» What this task involves
From the first entry to the last, transcribe everything exactly.
Extracted information START
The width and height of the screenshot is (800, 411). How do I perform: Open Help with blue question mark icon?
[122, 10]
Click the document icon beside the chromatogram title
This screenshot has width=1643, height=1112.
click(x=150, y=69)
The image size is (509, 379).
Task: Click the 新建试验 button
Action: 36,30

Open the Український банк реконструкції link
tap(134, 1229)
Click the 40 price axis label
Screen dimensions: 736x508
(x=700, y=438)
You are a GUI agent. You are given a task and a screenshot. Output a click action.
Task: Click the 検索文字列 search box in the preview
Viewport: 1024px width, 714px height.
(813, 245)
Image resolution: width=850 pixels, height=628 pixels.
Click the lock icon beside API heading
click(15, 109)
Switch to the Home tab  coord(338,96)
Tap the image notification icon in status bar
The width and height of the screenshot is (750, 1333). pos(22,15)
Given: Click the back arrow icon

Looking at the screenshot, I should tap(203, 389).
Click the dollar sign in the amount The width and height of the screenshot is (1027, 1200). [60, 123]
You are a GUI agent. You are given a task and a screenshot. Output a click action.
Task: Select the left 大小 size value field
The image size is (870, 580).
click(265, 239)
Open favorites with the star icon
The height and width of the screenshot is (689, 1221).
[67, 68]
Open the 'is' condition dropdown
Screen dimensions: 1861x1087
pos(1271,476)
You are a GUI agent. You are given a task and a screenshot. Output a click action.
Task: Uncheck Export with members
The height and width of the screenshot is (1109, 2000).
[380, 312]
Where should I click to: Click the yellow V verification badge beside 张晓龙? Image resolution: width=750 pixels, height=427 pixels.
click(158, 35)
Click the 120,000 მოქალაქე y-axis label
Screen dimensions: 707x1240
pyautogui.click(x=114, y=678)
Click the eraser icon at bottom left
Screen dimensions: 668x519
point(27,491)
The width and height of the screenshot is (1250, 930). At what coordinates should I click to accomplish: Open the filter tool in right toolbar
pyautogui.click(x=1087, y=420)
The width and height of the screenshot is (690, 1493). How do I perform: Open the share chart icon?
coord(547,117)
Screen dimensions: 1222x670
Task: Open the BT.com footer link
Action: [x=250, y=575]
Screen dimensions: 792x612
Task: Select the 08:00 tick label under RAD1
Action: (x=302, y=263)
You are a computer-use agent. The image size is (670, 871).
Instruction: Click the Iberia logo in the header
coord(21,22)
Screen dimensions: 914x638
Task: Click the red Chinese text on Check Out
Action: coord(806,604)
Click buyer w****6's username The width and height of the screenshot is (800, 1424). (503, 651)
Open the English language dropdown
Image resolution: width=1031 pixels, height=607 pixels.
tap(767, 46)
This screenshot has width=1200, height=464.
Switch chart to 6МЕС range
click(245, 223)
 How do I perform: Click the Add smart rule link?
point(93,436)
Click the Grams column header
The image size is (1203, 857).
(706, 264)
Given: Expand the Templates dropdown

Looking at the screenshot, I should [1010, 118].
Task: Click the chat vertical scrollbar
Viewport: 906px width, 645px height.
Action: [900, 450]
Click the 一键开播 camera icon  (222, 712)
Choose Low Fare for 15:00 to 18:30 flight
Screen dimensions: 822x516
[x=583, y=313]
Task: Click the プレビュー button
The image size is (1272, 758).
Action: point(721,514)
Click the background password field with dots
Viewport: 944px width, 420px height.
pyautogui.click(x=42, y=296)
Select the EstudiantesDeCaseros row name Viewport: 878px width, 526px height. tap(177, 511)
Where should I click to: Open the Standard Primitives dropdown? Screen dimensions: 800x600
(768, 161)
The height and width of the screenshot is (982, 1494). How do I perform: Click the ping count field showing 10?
Extracted information END
» Answer box
The width and height of the screenshot is (800, 411). How do I perform: Open Help with blue question mark icon?
[122, 10]
Click the document icon beside the chromatogram title
This screenshot has width=1643, height=1112.
click(x=150, y=69)
The image size is (509, 379).
Task: Click the 新建试验 button
Action: 36,30

Open the Український банк реконструкції link
tap(134, 1229)
Click the 40 price axis label
Screen dimensions: 736x508
(x=700, y=438)
You are a GUI agent. You are given a task and a screenshot. Output a click action.
Task: Click the 検索文字列 search box in the preview
Viewport: 1024px width, 714px height.
(813, 245)
Image resolution: width=850 pixels, height=628 pixels.
Click the lock icon beside API heading
click(15, 109)
Switch to the Home tab  coord(338,96)
Tap the image notification icon in status bar
The width and height of the screenshot is (750, 1333). pos(22,15)
Given: Click the back arrow icon

Looking at the screenshot, I should tap(203, 389).
Click the dollar sign in the amount The width and height of the screenshot is (1027, 1200). [60, 123]
You are a GUI agent. You are given a task and a screenshot. Output a click action.
Task: Select the left 大小 size value field
The image size is (870, 580).
click(265, 239)
Open favorites with the star icon
The height and width of the screenshot is (689, 1221).
[67, 68]
Open the 'is' condition dropdown
Screen dimensions: 1861x1087
pos(1271,476)
You are a GUI agent. You are given a task and a screenshot. Output a click action.
Task: Uncheck Export with members
The height and width of the screenshot is (1109, 2000).
[380, 312]
Where should I click to: Click the yellow V verification badge beside 张晓龙? Image resolution: width=750 pixels, height=427 pixels.
click(158, 35)
Click the 120,000 მოქალაქე y-axis label
Screen dimensions: 707x1240
pyautogui.click(x=114, y=678)
Click the eraser icon at bottom left
Screen dimensions: 668x519
point(27,491)
The width and height of the screenshot is (1250, 930). At what coordinates should I click to accomplish: Open the filter tool in right toolbar
pyautogui.click(x=1087, y=420)
The width and height of the screenshot is (690, 1493). How do I perform: Open the share chart icon?
coord(547,117)
Screen dimensions: 1222x670
Task: Open the BT.com footer link
Action: [x=250, y=575]
Screen dimensions: 792x612
Task: Select the 08:00 tick label under RAD1
Action: (x=302, y=263)
You are a computer-use agent. The image size is (670, 871).
Instruction: Click the Iberia logo in the header
coord(21,22)
Screen dimensions: 914x638
Task: Click the red Chinese text on Check Out
Action: coord(806,604)
Click buyer w****6's username The width and height of the screenshot is (800, 1424). (503, 651)
Open the English language dropdown
Image resolution: width=1031 pixels, height=607 pixels.
tap(767, 46)
This screenshot has width=1200, height=464.
Switch chart to 6МЕС range
click(245, 223)
 How do I perform: Click the Add smart rule link?
point(93,436)
Click the Grams column header
The image size is (1203, 857).
(706, 264)
Given: Expand the Templates dropdown

Looking at the screenshot, I should [1010, 118].
Task: Click the chat vertical scrollbar
Viewport: 906px width, 645px height.
Action: [900, 450]
Click the 一键开播 camera icon  (222, 712)
Choose Low Fare for 15:00 to 18:30 flight
Screen dimensions: 822x516
[x=583, y=313]
Task: Click the プレビュー button
The image size is (1272, 758).
Action: point(721,514)
Click the background password field with dots
Viewport: 944px width, 420px height.
pyautogui.click(x=42, y=296)
Select the EstudiantesDeCaseros row name Viewport: 878px width, 526px height. tap(177, 511)
Where should I click to: Open the Standard Primitives dropdown? Screen dimensions: 800x600
(768, 161)
The height and width of the screenshot is (982, 1494). How do I perform: Click the ping count field showing 10?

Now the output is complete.